■ Set exercise
Gather every line in the items that contains the string "Азербайджана" and copy each of those lines in full. Case counts.

■ Records excerpted from a collection
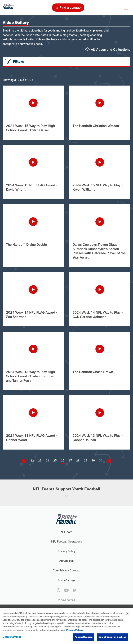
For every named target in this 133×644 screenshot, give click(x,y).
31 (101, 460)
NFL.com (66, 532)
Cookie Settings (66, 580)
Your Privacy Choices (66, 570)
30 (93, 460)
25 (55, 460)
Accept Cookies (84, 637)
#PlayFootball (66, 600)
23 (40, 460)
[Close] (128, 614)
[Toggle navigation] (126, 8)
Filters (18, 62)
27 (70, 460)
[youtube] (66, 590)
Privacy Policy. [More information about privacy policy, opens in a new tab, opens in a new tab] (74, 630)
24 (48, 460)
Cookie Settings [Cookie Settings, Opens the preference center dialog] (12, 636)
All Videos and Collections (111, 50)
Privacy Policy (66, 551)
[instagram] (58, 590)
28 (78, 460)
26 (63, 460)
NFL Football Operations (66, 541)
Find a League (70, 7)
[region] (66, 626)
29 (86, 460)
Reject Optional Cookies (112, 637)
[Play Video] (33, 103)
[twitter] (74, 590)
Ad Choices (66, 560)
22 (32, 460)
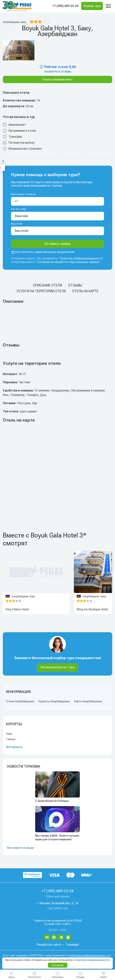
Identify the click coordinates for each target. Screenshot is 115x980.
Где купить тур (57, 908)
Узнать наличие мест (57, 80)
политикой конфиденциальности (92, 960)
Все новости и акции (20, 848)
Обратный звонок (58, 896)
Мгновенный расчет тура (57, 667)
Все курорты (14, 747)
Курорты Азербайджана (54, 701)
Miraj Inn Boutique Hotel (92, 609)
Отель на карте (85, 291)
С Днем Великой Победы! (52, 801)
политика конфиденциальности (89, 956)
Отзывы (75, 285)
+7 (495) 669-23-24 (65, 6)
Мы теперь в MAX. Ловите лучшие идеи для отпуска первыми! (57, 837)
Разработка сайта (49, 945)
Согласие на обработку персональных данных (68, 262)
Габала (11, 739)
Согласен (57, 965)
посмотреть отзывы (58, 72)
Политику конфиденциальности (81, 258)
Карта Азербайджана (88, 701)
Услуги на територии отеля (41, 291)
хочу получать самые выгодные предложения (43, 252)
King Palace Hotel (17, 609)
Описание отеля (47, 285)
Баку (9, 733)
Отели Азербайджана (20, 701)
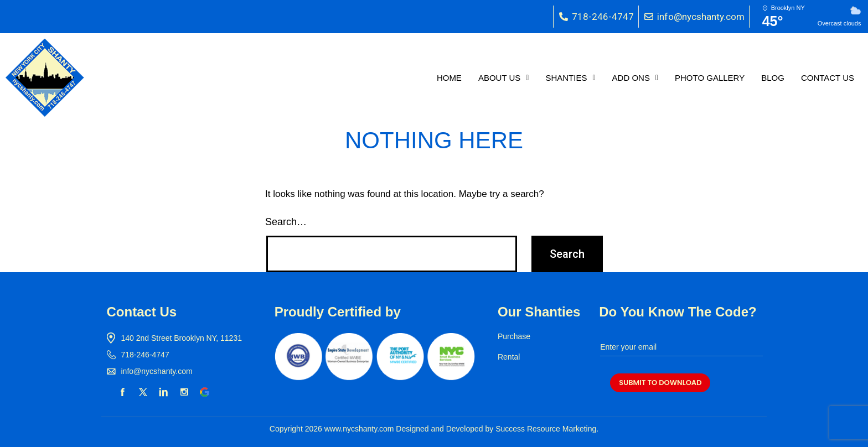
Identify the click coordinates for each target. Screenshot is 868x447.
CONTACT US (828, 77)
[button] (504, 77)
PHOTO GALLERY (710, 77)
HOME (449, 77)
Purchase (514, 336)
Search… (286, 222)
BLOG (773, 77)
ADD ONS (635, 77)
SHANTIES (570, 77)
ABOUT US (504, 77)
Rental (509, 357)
...
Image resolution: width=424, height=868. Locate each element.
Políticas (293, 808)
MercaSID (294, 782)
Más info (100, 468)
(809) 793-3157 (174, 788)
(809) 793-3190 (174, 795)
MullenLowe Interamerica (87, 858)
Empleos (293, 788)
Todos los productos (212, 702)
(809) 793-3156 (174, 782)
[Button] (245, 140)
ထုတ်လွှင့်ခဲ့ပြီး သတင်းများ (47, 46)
==
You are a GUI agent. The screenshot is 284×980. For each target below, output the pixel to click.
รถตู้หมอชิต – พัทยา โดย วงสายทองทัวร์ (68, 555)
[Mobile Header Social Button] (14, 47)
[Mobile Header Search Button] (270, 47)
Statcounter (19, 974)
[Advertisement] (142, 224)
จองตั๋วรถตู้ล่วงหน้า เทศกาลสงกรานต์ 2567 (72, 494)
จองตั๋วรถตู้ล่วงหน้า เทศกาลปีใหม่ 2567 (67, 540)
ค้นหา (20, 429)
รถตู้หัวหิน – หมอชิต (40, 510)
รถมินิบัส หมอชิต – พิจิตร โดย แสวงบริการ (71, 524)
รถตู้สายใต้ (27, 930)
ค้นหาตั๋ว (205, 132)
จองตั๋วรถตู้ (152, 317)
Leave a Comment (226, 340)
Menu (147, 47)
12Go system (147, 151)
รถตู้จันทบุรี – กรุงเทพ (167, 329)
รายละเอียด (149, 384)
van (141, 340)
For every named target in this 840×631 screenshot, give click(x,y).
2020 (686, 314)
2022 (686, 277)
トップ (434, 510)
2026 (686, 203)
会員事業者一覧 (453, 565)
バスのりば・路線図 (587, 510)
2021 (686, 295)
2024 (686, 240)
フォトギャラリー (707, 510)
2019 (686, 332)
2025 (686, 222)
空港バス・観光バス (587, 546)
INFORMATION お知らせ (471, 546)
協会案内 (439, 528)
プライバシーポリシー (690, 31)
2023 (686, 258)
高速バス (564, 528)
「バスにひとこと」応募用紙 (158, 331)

■ Result
Курорты Азербайджана (54, 701)
Карта Азербайджана (88, 701)
Отели Азербайджана (20, 701)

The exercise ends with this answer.